◆ Given text ◆
***

The motion for a decree on the part of the plaintiffs and the principal exception taken to the findings of fact relate to the same subject-matter, namely, — as to whether the defendant was a party to an agreement that he would not collect his certificates of indebtedness. This is the determinative issue in the case. All other questions raised by the plaintiffs have received careful consideration and been found to be unimportant. They are, therefore, not discussed. The plaintiff's motion for a decree and the exceptions to the findings seek to bring before this Court such part of the record of the trial before the chancellor as will disclose the true legal situation involved in the formation and management of the Houghton Associates and the defendant's relation thereto. For this purpose a by-law of the Associates, which is in evidence, is called to our attention. It provides that the association was formed "for the purpose of acquiring and developing certain lands, water rights, options upon lands and water rights and for the purpose of flowage, mills, properties and developments in the State of New Hampshire and elsewhere and to do all other things necessary for the development, promotion, sale, incorporation or otherwise, operating of or disposing of the same to their mutual advantage, share and share alike."

***

◆ Data block ◆
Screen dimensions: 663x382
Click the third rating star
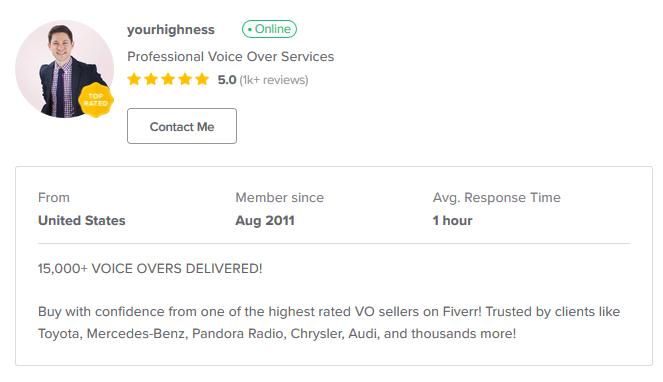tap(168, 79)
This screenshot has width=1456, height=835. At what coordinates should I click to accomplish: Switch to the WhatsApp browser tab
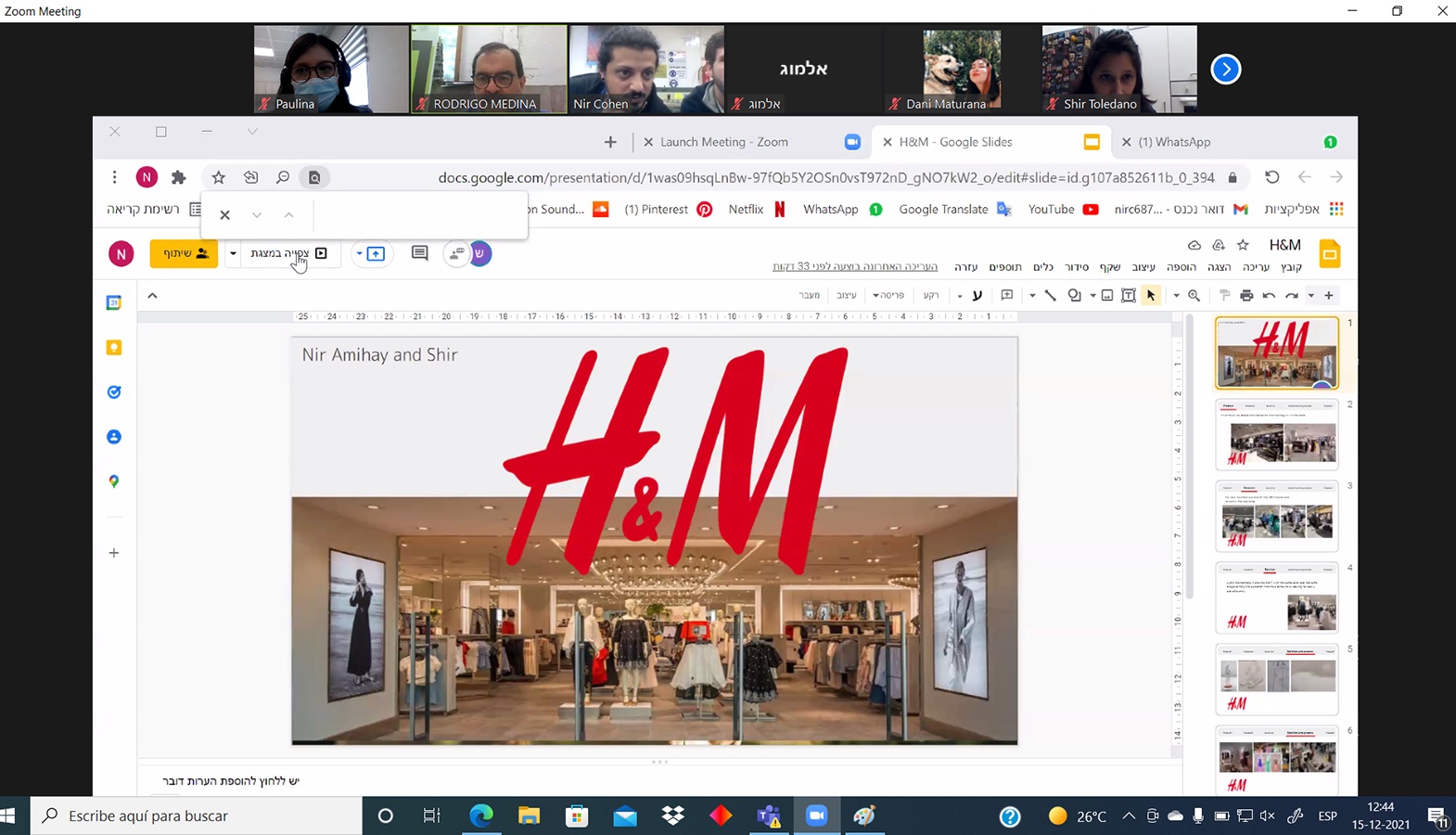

***

◆ What is expected ◆
In the court opinion excerpt, what issue is identified as determinative in the case?

◆ Task output ◆
Whether the defendant was a party to an agreement that he would not collect his certificates of indebtedness.